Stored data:
- - -

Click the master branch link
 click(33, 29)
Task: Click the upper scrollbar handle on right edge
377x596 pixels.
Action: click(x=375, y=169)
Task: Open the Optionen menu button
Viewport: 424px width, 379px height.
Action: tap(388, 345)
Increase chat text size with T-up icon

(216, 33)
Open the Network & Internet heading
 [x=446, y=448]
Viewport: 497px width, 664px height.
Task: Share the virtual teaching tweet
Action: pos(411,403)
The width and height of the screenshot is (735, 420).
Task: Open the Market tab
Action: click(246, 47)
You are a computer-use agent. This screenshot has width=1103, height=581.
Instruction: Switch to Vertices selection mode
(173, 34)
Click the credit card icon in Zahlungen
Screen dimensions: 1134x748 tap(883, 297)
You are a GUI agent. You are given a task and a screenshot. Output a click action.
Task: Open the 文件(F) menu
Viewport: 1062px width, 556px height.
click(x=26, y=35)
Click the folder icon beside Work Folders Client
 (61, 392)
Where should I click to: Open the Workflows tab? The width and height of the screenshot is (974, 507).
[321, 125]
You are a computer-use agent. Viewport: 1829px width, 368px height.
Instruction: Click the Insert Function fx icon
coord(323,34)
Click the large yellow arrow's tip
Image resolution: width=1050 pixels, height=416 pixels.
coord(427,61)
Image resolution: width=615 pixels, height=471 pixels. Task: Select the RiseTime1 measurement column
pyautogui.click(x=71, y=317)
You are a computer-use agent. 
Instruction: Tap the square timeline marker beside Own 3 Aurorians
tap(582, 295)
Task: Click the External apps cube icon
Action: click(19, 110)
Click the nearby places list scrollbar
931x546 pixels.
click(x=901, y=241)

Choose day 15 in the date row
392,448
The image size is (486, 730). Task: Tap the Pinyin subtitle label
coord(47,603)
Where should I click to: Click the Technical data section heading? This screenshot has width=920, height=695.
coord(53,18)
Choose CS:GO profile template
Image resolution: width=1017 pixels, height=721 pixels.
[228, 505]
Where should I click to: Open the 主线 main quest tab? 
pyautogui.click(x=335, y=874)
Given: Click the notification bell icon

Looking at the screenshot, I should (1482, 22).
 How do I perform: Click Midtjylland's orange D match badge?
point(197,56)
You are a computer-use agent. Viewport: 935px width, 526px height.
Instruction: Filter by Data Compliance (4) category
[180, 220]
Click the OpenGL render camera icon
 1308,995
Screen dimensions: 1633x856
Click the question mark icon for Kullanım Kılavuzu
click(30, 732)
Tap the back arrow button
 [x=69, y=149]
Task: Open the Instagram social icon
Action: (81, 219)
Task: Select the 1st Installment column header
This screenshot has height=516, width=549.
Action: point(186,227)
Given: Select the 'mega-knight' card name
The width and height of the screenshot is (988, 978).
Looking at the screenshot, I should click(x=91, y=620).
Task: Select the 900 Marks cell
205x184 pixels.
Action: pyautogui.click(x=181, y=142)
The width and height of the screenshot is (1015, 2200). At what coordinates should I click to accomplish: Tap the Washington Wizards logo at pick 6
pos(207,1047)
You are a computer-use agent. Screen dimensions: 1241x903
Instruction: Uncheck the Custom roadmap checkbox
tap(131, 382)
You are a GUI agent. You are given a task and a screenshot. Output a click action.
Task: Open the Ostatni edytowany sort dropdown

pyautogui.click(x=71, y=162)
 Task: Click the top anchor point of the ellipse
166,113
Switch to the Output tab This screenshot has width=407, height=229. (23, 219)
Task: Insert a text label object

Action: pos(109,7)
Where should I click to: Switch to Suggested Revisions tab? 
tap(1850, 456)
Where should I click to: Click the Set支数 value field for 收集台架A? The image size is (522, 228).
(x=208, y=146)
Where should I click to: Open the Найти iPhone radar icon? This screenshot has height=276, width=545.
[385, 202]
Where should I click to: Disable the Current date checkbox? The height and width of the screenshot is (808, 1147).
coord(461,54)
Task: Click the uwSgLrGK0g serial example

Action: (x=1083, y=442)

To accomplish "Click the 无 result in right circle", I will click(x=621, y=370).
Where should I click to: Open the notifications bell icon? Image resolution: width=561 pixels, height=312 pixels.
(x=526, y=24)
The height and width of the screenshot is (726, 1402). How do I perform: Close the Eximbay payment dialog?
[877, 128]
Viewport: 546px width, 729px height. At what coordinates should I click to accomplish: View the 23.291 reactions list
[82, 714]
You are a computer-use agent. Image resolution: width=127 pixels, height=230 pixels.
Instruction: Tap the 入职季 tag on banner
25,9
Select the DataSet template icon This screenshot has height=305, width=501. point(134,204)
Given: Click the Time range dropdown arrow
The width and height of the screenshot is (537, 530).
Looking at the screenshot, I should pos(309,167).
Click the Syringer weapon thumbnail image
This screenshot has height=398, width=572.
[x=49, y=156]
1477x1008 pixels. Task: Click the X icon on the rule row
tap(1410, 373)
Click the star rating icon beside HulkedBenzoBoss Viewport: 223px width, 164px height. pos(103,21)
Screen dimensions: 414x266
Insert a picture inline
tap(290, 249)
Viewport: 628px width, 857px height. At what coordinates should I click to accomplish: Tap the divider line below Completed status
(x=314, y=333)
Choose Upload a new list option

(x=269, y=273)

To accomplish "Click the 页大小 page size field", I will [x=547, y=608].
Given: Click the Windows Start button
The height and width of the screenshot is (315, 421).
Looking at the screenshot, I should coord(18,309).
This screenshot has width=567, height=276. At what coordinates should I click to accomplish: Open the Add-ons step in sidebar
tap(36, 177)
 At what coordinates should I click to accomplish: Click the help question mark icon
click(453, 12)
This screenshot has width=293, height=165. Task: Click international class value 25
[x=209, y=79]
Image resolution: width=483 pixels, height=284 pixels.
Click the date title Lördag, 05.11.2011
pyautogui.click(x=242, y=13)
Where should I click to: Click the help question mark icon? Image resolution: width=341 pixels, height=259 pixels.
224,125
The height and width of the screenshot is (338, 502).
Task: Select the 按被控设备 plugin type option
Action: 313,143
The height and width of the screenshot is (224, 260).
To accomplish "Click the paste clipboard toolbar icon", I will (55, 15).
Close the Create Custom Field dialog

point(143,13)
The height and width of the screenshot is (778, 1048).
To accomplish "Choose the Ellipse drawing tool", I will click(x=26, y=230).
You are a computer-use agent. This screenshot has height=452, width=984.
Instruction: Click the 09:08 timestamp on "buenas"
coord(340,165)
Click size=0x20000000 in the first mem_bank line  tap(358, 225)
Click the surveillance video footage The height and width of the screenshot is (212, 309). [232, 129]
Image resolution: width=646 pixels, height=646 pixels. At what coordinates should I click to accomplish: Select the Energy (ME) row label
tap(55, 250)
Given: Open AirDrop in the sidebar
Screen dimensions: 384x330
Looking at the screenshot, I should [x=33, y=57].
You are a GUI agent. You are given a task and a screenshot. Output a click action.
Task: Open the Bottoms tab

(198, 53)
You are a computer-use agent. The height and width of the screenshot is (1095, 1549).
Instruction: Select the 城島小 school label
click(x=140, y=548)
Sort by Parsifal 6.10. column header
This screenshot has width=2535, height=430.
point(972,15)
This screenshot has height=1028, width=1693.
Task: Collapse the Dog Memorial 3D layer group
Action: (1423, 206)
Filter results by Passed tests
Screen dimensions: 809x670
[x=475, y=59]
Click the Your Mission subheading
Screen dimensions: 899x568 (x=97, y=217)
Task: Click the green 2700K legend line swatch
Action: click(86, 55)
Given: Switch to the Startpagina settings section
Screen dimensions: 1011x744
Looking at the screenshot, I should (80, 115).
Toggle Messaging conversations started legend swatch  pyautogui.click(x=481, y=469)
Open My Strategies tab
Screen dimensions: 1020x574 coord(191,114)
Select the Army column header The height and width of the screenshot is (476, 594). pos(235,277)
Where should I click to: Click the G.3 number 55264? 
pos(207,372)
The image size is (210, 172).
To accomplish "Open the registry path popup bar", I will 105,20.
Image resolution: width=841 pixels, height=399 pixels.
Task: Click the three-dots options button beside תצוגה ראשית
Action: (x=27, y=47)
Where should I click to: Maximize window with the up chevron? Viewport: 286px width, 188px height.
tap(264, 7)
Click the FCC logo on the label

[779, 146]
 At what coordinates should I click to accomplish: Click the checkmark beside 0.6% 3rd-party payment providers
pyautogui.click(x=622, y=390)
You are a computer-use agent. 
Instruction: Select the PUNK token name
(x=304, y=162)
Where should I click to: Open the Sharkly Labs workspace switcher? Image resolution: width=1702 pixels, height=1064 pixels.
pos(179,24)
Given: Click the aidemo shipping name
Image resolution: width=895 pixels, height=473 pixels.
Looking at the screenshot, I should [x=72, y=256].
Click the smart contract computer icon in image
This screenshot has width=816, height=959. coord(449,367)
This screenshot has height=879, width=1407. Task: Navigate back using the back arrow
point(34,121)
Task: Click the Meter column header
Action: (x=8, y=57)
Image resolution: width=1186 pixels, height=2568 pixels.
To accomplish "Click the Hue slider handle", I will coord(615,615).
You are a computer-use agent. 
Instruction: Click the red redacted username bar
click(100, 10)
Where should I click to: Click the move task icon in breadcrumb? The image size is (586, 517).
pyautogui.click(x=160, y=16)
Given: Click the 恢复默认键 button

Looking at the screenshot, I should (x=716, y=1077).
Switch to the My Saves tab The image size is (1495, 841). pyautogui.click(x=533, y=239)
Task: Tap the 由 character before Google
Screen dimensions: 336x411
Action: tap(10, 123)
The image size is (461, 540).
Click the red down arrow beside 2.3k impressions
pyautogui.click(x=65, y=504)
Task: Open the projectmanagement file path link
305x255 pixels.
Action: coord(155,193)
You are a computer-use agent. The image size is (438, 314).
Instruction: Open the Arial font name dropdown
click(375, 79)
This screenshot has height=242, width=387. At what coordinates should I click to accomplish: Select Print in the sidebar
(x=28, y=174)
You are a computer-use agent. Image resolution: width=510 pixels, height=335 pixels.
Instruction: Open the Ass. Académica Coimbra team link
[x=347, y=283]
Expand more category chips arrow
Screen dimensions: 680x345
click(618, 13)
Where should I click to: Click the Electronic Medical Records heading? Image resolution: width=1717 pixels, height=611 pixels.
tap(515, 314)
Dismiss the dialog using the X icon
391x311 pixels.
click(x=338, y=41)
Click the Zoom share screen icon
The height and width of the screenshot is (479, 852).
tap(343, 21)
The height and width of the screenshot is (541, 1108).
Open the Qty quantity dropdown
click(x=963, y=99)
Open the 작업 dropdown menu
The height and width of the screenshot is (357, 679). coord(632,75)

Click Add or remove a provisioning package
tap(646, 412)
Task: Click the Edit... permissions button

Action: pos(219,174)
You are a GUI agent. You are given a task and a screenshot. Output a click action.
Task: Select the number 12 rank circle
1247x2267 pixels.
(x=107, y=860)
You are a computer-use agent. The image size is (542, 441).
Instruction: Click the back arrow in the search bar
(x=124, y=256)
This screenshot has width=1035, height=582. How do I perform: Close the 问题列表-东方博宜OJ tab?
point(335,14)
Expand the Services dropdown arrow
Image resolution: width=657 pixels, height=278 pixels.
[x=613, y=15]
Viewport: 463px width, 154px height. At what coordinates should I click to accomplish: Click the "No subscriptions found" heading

- - -

Task goal - Search the lines above for the string "Expand", then show every one that has it.

Output of the task -
Expand more category chips arrow
Expand the Services dropdown arrow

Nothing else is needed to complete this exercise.